Mary Shaffer discusses Sydney Cash’s work and obtaining glass from Bent Glass in Queens.

2:11
Mary Shaffer

Mary Shaffer discusses Sydney Cash’s work and obtaining glass from Bent Glass in Queens. Oral history interview with Mary Shaffer by Catherine Whalen and Barb Elam, conducted via telephone, March 21, 2019, Bard Graduate Center. Clip length: 02:11.

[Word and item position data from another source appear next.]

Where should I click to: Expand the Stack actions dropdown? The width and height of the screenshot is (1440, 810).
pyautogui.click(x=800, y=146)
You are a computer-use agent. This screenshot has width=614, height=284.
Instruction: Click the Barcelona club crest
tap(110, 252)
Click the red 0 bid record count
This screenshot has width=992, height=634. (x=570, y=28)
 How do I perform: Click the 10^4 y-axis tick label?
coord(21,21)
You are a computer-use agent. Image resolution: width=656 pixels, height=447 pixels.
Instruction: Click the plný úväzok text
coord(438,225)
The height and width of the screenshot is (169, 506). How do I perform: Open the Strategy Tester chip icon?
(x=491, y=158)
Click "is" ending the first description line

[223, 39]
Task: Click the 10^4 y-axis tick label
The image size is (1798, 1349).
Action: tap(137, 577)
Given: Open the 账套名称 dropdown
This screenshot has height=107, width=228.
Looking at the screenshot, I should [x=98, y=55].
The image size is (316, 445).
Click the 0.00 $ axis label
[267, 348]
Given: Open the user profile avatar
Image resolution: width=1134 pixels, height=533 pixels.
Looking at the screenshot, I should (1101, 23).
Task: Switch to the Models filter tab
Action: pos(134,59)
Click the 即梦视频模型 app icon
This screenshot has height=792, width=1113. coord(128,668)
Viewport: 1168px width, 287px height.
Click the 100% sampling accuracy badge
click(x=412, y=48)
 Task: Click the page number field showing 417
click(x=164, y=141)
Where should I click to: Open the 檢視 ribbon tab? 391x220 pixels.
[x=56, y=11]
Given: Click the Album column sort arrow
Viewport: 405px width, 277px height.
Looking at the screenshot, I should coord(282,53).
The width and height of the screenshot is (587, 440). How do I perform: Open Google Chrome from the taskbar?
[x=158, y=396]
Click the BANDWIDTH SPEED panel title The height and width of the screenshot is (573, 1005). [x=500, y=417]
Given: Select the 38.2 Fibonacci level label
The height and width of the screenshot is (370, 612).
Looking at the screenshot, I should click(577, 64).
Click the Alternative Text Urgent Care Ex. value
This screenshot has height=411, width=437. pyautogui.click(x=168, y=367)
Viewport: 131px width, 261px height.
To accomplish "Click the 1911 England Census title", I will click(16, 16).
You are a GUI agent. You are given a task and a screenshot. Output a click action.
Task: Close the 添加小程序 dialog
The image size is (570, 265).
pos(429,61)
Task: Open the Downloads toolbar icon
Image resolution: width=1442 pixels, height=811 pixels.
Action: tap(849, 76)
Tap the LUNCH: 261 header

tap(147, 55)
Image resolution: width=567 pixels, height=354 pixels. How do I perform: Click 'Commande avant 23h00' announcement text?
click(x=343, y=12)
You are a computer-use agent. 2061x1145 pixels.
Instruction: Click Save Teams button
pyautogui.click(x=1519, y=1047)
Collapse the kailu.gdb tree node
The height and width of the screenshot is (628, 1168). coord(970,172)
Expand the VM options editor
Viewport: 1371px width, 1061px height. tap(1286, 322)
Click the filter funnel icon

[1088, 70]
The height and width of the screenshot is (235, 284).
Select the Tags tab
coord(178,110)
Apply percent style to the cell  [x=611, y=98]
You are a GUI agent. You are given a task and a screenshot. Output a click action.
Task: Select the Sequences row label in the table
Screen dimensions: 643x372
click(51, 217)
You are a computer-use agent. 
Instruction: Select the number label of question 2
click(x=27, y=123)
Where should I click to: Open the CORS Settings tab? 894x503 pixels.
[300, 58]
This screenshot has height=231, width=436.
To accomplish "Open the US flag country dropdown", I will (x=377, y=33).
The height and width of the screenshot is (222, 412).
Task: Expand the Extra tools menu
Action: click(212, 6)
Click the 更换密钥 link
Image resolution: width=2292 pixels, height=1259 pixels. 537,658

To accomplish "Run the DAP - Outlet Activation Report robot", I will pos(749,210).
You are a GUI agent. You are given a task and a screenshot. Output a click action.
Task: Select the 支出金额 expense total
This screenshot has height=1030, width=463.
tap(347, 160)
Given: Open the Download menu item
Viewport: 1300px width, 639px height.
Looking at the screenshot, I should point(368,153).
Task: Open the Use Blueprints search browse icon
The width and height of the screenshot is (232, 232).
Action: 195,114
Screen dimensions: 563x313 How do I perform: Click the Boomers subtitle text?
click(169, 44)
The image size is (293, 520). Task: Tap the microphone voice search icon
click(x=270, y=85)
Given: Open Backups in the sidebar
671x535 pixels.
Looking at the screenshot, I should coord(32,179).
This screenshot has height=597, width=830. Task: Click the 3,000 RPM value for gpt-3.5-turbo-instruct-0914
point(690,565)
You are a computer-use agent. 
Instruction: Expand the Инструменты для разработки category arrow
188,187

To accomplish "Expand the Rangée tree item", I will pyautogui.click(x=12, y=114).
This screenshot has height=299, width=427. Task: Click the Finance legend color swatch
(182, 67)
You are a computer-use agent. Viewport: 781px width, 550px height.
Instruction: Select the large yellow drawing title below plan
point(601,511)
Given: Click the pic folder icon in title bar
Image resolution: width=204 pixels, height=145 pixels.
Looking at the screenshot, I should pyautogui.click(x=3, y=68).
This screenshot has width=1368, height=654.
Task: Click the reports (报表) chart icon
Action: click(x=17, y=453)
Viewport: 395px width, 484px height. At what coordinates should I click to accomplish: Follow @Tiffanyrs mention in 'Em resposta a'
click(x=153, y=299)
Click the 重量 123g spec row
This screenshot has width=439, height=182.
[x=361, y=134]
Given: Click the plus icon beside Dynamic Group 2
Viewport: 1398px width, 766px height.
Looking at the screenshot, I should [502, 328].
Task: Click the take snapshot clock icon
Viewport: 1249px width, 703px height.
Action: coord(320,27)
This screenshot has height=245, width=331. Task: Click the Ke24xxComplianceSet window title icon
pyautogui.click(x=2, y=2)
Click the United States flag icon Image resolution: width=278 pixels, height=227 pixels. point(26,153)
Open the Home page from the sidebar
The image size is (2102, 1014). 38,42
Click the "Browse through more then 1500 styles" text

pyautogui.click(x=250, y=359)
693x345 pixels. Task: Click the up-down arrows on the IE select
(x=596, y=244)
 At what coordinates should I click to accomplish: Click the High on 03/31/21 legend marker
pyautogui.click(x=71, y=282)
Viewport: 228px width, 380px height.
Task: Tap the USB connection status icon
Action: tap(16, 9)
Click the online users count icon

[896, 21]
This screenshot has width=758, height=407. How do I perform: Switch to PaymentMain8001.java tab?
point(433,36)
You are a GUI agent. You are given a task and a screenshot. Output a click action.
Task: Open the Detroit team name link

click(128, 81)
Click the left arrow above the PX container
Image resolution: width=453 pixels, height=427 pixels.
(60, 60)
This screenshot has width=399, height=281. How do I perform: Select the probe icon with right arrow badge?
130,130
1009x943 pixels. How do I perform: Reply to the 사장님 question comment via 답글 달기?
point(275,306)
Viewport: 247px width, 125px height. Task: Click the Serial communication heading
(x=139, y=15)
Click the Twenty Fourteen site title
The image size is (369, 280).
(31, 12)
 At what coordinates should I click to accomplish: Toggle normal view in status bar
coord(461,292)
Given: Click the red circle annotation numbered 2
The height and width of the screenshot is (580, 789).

Mary Shaffer: Yes, Sydney Cash. He—well, this is what happened was Ben Mildwoff had this factory in Queens called Bent Glass. And he saw my show at the—he saw Tom [Patti] and my show at Doug Heller’s gallery, which was called Contemporary Glass Art Gallery, and we had a show called Glass Works. So Tom Patti and I both had a show, and Ben Mildwoff saw it, so he invited us for breakfast. And then he drove us over to his factory, and he had all this glass, it was a bit damaged. It was, I think a quarter inch or three eighths of an inch—maybe, I don’t think it was a half an inch. I don’t think it was that thick, but maybe three eighths thick, and it was relatively small. And he sent a whole bunch of that glass to me and to Tom, and Tom ended up putting it in a kiln, cutting it small, heating it up, and then blowing into it with a blowpipe. And I ended up making these bundles that Paul Hollister talked about later. So I would fuse them together and—fuse them and let the top part heat up more than the bottom part, and that’s when I sort of had an argument with a scientist at Corning Museum. They said, ‘Oh, you can’t do that.’ You know, ‘That’s impossible. You just can’t do it.’ And I said, ‘Well, I’m doing it.’ You know, and I thought, well, it would be cool. They said the pieces would explode, and I said, ‘Oh, that’s pretty cool. Somebody’s going to pay money for ‘em and then they’re going to explode. That’s pretty cool.’ So that was sort of my attitude then. But for Sydney Cash, so when we were in Ben Mildwoff’s office, then we saw—Sydney—he had a little tiny piece in the corner that was Sydney Cash’s work, and he worked with these wires and had made these sort of—well, you know his early work, it sort of slumps. Small, couple of inches high, slump pieces, and that’s the first I ever saw his work. But before that, 1972, my first pieces were already being published in national glass magazines. So my work was right out there really fast.